El Evangelio de este domingo nos coloca frente a una verdad radical: no podemos servir a dos señores. Jesús lo dice con firmeza: “Ningún siervo puede servir a dos amos, porque aborrecerá a uno y amará al otro, o se dedicará al primero y no hará caso del segundo. No pueden servir a Dios y al dinero” (Lc 16,13). Estas palabras no son una advertencia lejana, son un espejo para revisar dónde ponemos nuestro corazón.

El dinero en sí no es malo.

El dinero en sí no es malo. Es un instrumento, un medio necesario para vivir y organizar la sociedad. Sin embargo, cuando ocupa el centro de nuestra vida, se convierte en un ídolo que esclaviza. Jesús nos invita a ser conscientes: ¿administramos los bienes como servidores fieles o permitimos que sean ellos quienes nos dominen?

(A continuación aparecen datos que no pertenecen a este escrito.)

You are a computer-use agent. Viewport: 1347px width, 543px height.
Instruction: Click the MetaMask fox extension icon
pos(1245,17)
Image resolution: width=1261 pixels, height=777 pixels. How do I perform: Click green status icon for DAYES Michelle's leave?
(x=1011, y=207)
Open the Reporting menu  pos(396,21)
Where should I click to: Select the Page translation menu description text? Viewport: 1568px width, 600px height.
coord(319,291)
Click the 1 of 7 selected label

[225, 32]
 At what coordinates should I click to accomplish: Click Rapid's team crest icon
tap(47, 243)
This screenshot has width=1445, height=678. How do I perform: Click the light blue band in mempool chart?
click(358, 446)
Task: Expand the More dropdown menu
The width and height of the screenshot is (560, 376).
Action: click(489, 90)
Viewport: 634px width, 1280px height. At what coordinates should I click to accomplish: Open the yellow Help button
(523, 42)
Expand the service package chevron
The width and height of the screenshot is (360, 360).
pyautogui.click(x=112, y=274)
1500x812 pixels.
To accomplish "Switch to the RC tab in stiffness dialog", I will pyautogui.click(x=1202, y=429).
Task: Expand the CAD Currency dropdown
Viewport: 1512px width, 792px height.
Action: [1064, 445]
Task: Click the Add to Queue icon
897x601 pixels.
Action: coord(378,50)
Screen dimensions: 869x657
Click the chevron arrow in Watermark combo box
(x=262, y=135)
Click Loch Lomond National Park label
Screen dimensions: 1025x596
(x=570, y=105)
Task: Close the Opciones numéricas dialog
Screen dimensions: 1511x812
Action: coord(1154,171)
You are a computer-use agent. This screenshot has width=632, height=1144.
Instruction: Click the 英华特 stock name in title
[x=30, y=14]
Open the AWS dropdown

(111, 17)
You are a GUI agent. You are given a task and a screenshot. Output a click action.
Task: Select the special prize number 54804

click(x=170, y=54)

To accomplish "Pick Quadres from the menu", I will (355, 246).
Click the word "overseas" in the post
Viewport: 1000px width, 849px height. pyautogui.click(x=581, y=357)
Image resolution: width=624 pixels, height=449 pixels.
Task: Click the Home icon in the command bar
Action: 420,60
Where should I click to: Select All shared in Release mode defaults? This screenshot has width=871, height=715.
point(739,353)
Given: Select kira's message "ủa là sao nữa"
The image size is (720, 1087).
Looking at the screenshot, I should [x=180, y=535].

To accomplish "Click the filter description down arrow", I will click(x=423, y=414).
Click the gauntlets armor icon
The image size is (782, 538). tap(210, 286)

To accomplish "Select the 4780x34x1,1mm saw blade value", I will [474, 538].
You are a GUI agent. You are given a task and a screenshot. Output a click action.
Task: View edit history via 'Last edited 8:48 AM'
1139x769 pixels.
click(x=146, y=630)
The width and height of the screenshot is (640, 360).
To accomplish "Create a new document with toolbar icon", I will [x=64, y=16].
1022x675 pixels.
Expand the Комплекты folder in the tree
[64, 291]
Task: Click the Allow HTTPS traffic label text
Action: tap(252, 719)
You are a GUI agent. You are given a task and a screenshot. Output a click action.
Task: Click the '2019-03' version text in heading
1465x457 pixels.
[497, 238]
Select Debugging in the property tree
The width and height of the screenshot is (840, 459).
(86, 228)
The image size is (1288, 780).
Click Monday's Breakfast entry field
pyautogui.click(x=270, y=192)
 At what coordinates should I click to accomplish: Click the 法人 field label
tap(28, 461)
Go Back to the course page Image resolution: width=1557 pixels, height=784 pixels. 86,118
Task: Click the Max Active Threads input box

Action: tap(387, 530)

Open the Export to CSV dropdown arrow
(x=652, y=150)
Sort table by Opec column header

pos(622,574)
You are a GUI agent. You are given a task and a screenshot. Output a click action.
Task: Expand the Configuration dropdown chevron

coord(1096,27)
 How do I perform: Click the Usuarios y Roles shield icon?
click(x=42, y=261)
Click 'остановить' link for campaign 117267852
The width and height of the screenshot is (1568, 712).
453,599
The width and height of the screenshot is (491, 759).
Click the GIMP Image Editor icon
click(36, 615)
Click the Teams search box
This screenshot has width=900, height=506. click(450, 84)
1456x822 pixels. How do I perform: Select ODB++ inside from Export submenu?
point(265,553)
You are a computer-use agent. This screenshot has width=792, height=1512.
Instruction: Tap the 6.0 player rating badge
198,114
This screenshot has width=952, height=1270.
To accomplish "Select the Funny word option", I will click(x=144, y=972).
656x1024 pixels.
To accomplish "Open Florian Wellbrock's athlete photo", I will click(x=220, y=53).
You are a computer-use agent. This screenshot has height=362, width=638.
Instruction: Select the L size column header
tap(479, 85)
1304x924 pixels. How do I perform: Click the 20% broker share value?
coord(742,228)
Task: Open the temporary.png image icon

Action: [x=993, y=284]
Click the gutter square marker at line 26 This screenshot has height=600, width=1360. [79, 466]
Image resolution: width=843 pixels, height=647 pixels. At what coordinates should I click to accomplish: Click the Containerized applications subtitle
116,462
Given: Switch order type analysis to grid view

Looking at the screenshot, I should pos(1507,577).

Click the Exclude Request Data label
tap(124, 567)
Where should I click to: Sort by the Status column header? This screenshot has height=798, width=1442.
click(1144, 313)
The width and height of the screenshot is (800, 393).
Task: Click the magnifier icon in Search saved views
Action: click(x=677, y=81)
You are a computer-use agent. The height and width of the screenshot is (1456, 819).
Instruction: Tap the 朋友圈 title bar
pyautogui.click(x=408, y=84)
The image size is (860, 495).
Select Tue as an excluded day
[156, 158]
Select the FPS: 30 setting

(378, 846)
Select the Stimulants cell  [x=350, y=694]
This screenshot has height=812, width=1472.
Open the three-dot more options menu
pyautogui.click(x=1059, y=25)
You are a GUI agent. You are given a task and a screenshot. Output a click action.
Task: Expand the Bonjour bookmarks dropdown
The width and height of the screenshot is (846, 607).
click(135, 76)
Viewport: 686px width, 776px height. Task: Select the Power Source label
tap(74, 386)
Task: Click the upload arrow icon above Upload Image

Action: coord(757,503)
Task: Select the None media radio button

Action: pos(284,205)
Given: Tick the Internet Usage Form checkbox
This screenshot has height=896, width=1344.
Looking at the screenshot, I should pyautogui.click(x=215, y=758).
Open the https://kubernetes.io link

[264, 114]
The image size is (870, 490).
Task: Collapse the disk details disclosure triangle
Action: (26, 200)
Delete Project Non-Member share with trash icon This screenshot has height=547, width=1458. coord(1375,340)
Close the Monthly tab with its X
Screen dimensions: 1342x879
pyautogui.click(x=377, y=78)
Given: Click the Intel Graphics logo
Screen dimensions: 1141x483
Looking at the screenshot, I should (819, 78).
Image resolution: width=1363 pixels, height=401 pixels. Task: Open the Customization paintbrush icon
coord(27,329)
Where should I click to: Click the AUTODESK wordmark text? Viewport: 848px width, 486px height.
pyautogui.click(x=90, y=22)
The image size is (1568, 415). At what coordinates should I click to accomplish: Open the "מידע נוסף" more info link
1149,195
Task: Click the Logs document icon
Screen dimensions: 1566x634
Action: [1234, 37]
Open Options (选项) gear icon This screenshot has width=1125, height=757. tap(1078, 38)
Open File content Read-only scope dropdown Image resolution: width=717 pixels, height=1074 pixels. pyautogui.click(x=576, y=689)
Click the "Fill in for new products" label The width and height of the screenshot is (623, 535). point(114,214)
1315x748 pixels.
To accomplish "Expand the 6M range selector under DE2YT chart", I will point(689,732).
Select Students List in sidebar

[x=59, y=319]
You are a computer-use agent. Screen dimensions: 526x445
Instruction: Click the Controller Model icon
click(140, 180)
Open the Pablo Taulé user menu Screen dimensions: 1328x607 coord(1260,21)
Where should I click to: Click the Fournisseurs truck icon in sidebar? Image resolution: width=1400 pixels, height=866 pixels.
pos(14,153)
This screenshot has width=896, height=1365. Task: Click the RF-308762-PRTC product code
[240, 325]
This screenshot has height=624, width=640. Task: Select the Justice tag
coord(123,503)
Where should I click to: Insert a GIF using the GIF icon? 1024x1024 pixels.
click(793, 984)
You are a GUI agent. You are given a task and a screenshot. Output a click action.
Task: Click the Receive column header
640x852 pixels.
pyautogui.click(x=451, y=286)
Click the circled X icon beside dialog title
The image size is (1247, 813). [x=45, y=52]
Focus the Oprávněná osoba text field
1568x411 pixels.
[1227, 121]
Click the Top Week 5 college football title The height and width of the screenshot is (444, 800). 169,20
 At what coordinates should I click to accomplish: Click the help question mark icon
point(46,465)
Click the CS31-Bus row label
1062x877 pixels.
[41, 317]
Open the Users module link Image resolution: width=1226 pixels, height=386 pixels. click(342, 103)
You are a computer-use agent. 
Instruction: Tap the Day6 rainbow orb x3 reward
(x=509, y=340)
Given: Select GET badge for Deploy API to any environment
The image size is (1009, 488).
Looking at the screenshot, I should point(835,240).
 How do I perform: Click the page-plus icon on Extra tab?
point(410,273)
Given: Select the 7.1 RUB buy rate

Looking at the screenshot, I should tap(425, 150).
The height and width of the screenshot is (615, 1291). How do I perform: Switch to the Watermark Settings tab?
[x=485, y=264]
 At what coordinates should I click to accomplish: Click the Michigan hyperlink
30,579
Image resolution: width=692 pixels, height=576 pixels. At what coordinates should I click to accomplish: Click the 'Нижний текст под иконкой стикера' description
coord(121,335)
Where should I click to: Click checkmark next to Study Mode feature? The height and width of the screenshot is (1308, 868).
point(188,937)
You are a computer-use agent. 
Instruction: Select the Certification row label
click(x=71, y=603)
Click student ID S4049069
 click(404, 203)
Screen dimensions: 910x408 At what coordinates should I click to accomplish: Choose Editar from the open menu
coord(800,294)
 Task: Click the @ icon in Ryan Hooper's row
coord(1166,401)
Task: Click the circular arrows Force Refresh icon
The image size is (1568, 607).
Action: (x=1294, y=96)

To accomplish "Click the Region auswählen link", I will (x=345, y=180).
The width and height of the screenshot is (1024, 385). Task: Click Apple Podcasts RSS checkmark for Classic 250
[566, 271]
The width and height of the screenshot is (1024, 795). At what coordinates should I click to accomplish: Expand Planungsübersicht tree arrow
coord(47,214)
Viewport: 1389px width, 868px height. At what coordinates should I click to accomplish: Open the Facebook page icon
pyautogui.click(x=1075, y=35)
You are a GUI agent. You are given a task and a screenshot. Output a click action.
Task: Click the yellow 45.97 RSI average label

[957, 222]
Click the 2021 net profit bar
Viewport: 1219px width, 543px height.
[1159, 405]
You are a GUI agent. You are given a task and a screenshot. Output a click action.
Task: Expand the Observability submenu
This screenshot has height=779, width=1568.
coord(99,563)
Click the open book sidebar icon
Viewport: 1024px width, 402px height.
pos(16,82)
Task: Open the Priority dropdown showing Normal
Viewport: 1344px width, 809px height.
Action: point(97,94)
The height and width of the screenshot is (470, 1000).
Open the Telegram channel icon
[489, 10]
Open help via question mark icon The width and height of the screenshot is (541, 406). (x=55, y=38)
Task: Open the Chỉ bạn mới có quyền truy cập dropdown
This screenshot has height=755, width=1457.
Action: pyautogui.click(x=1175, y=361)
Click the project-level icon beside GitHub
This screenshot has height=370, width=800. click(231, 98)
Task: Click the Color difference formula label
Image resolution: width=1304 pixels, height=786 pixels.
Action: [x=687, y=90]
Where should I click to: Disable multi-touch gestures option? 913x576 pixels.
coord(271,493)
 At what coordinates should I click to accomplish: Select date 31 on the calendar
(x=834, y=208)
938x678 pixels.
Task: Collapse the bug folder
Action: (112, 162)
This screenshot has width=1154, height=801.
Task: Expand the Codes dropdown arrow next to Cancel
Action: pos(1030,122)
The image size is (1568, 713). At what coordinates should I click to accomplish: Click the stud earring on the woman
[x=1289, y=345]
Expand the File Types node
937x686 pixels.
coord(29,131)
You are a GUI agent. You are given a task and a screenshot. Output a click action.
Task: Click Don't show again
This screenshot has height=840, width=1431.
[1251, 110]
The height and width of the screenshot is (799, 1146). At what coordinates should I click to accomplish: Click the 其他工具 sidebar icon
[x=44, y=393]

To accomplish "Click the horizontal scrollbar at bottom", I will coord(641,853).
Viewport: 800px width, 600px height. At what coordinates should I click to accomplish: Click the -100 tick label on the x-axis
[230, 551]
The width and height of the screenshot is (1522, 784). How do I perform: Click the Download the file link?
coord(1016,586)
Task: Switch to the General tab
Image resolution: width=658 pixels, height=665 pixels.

El Evangelio nos recuerda que la avaricia endurece el corazón. Quien acumula sin medida termina aislado, rodeado de riquezas pero vacío por dentro. San Pablo lo expresa con claridad: “El amor al dinero es la raíz de todos los males” (1 Tim 6,10). La codicia no solo roba la paz personal, también genera violencia, divisiones e injusticias en el mundo.

La historia humana está llena de ejemplos de cómo la ambición ha llevado a guerras, traiciones y sufrimientos. Basta mirar nuestro entorno: ¿cuántas familias, amistades o comunidades se han roto por conflictos de intereses económicos? Jesús nos advierte porque sabe que el dinero puede convertirse en un falso dios que exige sacrificios y nunca se sacia.

Pero el mismo Evangelio nos abre la puerta de la esperanza: el dinero puede ser transformado en un instrumento de amor. “Gánense amigos con el dinero injusto, para que, cuando les falte, los reciban en las moradas eternas” (Lc 16,9). El sentido verdadero de los bienes no está en poseerlos, sino en compartirlos, en ponerlos al servicio de la vida y la dignidad de las personas.

Santa Teresa de Calcuta, citada en la homilía, lo resumía de manera contundente: “La falta de amor es la mayor pobreza”. Ella veía en cada pobre un rostro de Cristo y nos enseñó que lo que cuenta no es cuánto tenemos, sino cuánto amamos al dar. El dinero sin amor es estéril; el dinero usado con misericordia se convierte en semilla de vida.

El Papa Francisco insiste en esta misma línea: “Un poco de misericordia hace que el mundo sea menos frío y más justo”. La administración de nuestros bienes debe reflejar la fe que profesamos. Ser cristianos significa aprender a usar todo lo que tenemos para servir, no para dominar.

Este Evangelio es también un llamado a revisar nuestra relación con las cosas materiales. ¿Vivimos para poseer más o para compartir mejor? ¿Encontramos nuestra seguridad en los bienes o en Dios? Jesús no se anda con rodeos: si nos falta Dios, nos falta todo. La verdadera riqueza es la comunión con Él y con nuestros hermanos.

Vivir con libertad interior frente al dinero es un signo de discipulado. El cristiano que administra con justicia y generosidad da testimonio de que su tesoro no está en este mundo, sino en el Reino. “Donde está tu tesoro, allí estará también tu corazón” (Lc 12,34).

 

El Evangelio de hoy nos invita a decidir a quién servimos. No podemos seguir a Cristo con el corazón dividido. Que nuestra mayor riqueza sea Dios mismo, y que lo poco o mucho que tengamos se convierta en pan compartido, en caridad concreta, en esperanza para los demás. Servir a Dios es vivir libres, servir al dinero es vivir esclavos.